How to convert / encode a negative number as an immediate in MIPS machine code


I want to change this instruction to binary or machine code: addi $s3, $s1, -1000.

I know how to encode the opcode, rs, and rt, but I have no idea how to convert -1000 to binary.

I know how to get 1's complement and 2's complement. But i don't know how to express it in this I type instruction.
I just don't know how to express -1000 into last 16 digits as binary number.

since 1000(decimal) is 0000001111101000 in 16 digit.
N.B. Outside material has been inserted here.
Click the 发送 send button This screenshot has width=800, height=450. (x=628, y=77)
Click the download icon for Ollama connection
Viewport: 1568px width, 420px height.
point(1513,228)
1's complement is      1111110000010111
                                     +1
=                      1111110000011000 2's complement

so the answer for the whole instruction is

001000 10001 10011 1111110000011000
addi    rs    rt     immediate

Is this right?


Solution

  • Yes, MIPS addi / addiu use a 16-bit signed 2's complement immediate as the low 16 bits of the instruction word. The CPU will sign-extend it to 32 (or 64) bits when decoding.

    But note that ori / xori / andi logical instruction use unsigned 16-bit immediates that are zero-extended to 32-bit (or 64-bit), so -1000 is not encodable.

    To implement xori $t0, $t1, -1000, you'd need to create a 32-bit -1000 in a register with something like addiu $at, $zero, -1000, then you could xori $t0, $t1, $at. ($at is the "assembler temporary" register that pseudo-instructions like bgt use.)